ENR 2020 concluded that the threats from terrorism and terrorist financing (TF) are generally moderate. While the national risk assessment addresses both money laundering (ML) and TF risks, this vertical assessment focuses specifically on TF.
The methodology of this vertical risk assessment is closely related to that of ENR 2020 (assessment of inherent risk and effects of mitigation factors to determine residual risk) with some specificities. Thus, the starting point for assessing TF risk is terrorism: its different actors, their funding needs and the geographical scope of their actions.

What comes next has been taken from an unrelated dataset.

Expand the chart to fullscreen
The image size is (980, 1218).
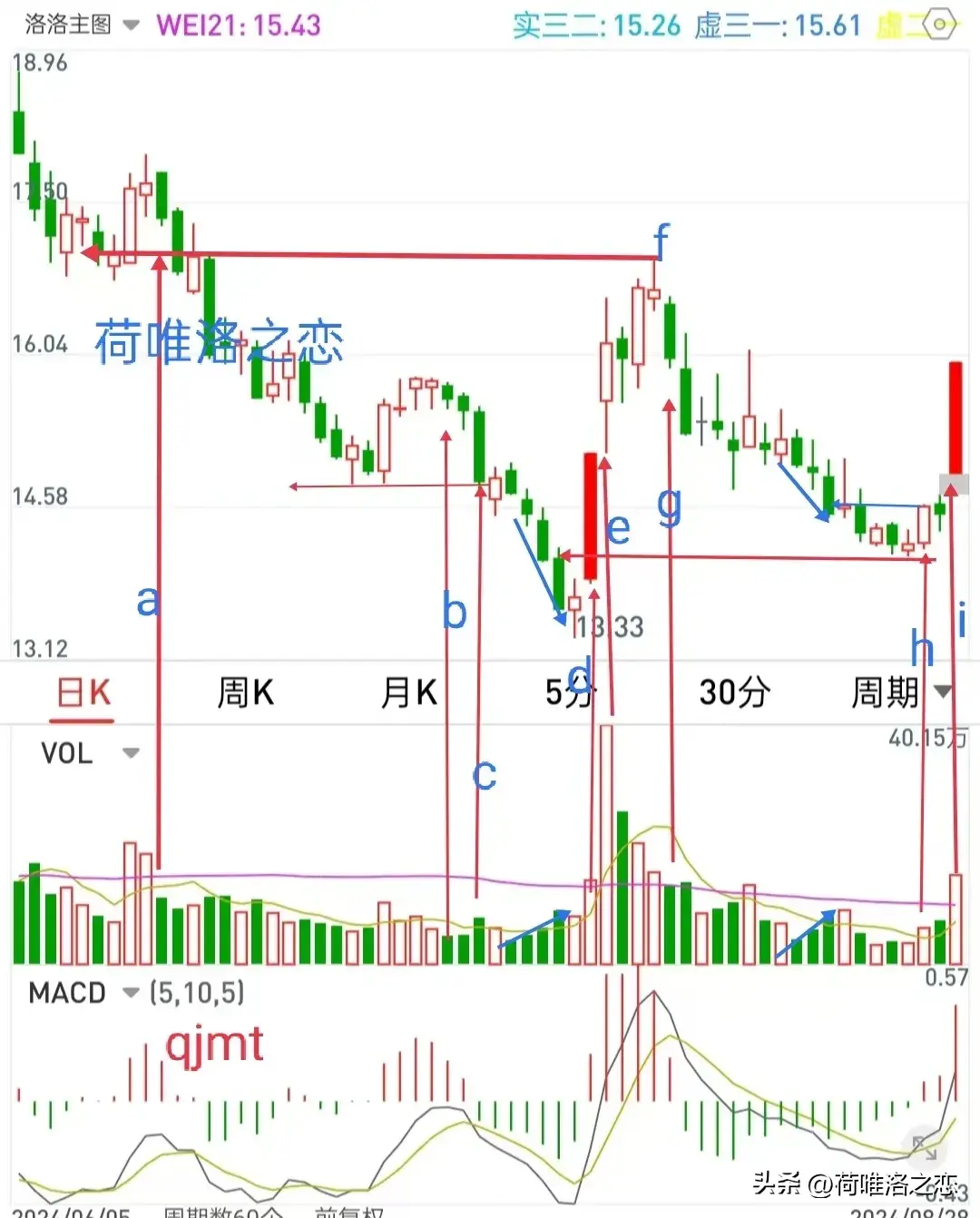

First, the report analyses the different types of terrorist actors and classifies them according to their financial needs. Specifically, while small units, isolated actors and foreign terrorist fighters have low financial needs, international terrorist organisations are characterised by their high financial needs.
The report then looks at terrorist attacks in regions to which Luxembourg is linked by its geographical proximity or its financial centre. This allowed the identification of (sub)sectors vulnerable to TF and the subsequent assessment of specific mitigation factors to reduce the extent of these vulnerabilities.
In relation to the (sub)sectors vulnerable to the risk of TF, the main findings of this vertical risk assessment are as follows:
Non-profit organisations (NPOs) conducting development and humanitarian projects abroad present the highest level of risk, followed by retail and merchant banks, and money or securities transfer services. Private banking and the investment sector are less vulnerable to TF.
– Overall, NPOs carrying out development and humanitarian projects abroad are at risk on two fronts: by the donations they receive and by the destination of their funds. Although the typologies observed at the global level have not been detected in relation to Luxembourg NPOs carrying out development and humanitarian projects abroad, they remain vulnerable due to the location of their activities.
– The traditional products and services offered by retail and merchant banks (e.g. debit/credit cards, wire transfers, ATM withdrawals) make them vulnerable to lone actors, small terrorist cells or foreign terrorist fighters who might misuse them to channel funds to terrorist acts, individuals or groups.
– As with retail and merchant banking activities, money or value transfer services provide easy, fast and convenient access to cross-border transactions. This makes the sector vulnerable to abuse by lone actors and small units operating in the EU and by foreign terrorist fighters.
– The nature of the products and services offered by the private banking and investment sectors does not lend itself to the TF of isolated actors, small terrorist groups operating in the EU or foreign terrorist fighters. However, although there is little evidence that these sectors are being used for TF purposes, wealthy international terrorist financiers may be abusing them to shelter all or part of their wealth.
As described in ENR 2020, the BC/TF framework is built on five pillars, namely: i) national strategy and coordination, ii) prevention and supervision, iii) detection, iv) prosecution, investigation and recovery, and v) international cooperation. These pillars are underpinned by a comprehensive legal framework for combating BC/TF in line with the FATF Recommendations and the EU’s Fourth and Fifth Money Laundering Directives. The specific mitigating factors for the TF are explained in more detail in the vertical risk assessment.